### Data for processing
::::

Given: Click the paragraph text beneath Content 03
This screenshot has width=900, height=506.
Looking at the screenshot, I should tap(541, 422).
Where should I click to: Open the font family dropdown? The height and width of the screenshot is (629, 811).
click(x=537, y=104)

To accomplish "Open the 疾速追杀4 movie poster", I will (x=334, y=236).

::::

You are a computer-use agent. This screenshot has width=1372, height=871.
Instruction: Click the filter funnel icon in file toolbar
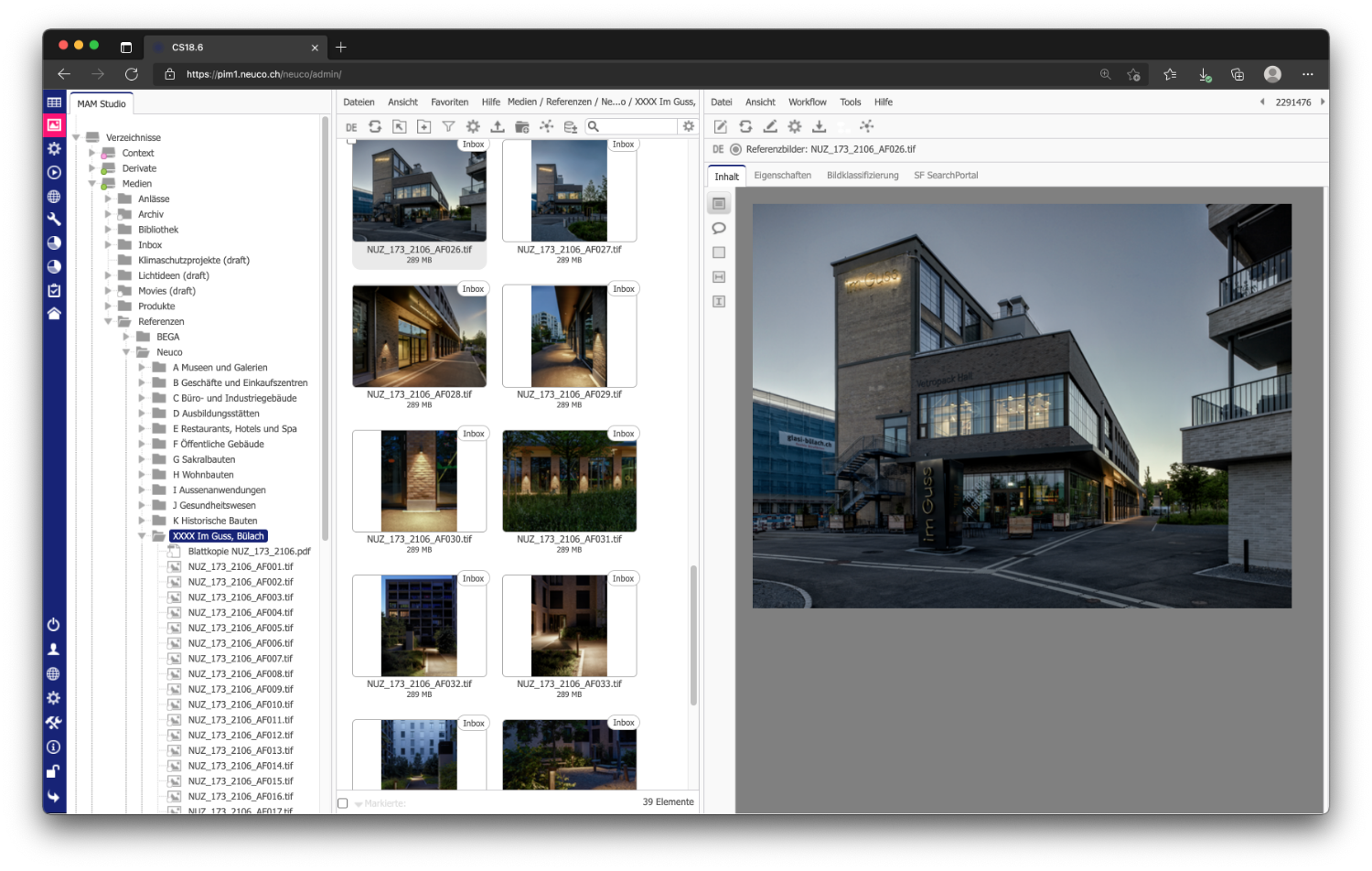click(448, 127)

::::

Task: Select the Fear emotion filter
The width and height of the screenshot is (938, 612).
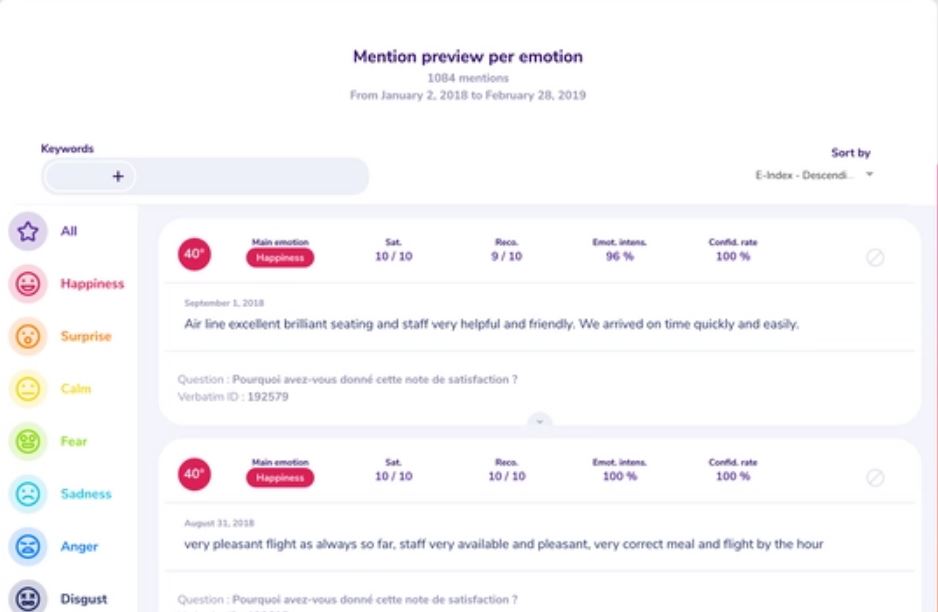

::::

Extract from the listing above the lines between the line containing "Task: Select the Fear emotion filter" and the line containing "The width and", keeping both of those lines. Output nothing else.

Task: Select the Fear emotion filter
The width and height of the screenshot is (938, 612).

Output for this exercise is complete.